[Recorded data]

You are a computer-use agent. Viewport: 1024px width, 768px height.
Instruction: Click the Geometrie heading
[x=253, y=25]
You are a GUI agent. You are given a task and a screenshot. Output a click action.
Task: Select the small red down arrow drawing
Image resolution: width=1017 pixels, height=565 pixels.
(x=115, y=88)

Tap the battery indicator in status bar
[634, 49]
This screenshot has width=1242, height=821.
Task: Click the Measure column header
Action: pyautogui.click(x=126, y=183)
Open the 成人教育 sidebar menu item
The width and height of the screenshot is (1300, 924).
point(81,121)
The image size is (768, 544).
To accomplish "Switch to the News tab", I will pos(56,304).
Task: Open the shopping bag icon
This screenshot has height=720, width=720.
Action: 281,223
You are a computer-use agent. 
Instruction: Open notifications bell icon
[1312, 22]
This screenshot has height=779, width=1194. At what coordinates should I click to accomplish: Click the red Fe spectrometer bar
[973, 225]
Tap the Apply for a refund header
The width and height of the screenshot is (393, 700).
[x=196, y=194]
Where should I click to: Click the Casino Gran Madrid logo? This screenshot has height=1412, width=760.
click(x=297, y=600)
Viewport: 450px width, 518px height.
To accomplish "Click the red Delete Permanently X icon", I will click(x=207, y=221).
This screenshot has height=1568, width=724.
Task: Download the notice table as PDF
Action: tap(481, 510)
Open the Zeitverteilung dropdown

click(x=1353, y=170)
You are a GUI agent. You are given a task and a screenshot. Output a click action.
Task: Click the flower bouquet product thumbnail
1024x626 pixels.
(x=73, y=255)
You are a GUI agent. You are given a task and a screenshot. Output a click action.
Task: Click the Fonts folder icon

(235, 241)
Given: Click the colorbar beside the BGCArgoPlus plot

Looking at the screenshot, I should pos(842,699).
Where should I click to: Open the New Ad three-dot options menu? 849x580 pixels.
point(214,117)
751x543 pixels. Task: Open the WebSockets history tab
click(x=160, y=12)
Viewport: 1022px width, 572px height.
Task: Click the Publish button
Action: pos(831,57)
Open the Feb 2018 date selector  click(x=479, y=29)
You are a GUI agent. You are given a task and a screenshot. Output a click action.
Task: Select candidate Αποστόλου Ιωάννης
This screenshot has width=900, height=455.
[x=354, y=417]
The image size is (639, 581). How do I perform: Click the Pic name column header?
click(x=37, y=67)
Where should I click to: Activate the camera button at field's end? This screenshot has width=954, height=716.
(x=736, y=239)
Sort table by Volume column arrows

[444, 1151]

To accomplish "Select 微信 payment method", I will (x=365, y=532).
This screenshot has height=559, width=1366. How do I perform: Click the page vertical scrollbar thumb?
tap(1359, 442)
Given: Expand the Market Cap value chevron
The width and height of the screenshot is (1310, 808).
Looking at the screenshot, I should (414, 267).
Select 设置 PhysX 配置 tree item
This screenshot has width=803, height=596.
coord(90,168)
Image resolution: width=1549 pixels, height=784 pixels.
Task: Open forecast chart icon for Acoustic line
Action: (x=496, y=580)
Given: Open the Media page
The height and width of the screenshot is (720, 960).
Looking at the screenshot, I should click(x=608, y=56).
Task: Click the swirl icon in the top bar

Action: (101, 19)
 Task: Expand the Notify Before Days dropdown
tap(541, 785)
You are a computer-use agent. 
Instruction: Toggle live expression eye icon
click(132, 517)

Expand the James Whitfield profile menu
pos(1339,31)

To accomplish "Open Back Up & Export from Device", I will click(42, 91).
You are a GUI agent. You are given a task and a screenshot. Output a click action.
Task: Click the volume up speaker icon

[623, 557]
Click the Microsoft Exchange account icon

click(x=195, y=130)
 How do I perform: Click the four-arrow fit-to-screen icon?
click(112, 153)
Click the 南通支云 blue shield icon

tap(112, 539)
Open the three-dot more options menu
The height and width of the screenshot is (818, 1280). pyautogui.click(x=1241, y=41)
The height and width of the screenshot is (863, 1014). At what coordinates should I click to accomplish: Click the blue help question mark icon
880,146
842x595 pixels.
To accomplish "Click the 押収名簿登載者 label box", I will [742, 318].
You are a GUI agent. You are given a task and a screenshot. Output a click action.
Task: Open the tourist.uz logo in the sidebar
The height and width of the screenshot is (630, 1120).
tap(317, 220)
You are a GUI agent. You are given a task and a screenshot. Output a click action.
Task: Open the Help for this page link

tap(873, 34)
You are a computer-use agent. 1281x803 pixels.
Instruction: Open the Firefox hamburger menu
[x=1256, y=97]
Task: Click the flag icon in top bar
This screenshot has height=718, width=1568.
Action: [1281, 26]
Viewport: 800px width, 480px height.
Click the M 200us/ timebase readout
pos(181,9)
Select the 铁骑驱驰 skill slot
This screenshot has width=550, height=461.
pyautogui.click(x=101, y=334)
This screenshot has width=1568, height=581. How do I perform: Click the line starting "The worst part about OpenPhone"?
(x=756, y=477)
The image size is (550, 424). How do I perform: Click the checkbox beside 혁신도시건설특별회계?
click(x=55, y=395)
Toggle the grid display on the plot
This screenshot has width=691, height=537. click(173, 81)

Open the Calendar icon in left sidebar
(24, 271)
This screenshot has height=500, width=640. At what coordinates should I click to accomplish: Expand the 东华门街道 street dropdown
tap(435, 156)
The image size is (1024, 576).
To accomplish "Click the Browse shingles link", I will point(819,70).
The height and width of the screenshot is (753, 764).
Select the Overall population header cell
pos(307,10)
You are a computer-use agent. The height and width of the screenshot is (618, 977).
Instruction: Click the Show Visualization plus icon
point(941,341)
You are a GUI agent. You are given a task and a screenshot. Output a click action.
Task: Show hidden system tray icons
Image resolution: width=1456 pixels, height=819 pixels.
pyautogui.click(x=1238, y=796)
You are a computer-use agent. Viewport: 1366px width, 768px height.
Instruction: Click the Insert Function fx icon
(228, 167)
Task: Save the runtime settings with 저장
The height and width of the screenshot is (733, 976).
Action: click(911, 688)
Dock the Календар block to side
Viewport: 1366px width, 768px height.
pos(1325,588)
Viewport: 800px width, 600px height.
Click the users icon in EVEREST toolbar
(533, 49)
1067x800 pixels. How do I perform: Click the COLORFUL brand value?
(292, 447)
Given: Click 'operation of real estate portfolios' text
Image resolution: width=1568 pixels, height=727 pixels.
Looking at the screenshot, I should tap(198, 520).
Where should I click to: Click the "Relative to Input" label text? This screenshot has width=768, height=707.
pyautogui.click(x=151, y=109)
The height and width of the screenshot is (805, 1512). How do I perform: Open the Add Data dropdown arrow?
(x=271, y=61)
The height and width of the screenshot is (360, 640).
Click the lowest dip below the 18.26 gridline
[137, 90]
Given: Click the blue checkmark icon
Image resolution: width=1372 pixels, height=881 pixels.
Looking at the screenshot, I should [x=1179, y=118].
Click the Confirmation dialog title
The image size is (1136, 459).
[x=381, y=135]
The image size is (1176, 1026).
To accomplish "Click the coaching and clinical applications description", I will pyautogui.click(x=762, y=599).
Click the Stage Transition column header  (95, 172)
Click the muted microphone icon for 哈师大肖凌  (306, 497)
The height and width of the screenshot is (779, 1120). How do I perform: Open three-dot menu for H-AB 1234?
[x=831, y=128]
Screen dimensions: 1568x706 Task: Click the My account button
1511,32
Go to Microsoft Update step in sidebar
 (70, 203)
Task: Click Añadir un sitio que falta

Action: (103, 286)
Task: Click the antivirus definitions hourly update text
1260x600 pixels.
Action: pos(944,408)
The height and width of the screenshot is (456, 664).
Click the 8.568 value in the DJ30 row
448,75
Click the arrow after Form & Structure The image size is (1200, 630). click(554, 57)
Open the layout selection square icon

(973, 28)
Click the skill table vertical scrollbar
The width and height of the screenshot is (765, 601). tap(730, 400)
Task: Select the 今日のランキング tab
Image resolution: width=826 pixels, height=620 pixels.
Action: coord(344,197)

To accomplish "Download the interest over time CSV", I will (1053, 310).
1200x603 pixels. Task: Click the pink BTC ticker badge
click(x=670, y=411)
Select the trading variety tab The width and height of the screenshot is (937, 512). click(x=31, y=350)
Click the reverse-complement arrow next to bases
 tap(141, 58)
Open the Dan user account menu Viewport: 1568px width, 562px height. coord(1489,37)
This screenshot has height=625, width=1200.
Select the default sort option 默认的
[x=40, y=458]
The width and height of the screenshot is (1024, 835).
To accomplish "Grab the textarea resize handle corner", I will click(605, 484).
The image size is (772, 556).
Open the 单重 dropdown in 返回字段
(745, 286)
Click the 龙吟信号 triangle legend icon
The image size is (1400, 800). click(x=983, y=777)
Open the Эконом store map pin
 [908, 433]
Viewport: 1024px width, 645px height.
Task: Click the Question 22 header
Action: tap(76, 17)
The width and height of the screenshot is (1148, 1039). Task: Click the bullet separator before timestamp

▸ Assignment:
Show all lines from the data above in which the word "computer" appears.

▸ Solved exercise:
You are a computer-use agent. Viewport: 1024px width, 768px height.
You are a computer-use agent. 
You are a computer-use agent. 
You are a computer-use agent. 1281x803 pixels.
You are a computer-use agent. The height and width of the screenshot is (618, 977).
You are a computer-use agent. Viewport: 1366px width, 768px height.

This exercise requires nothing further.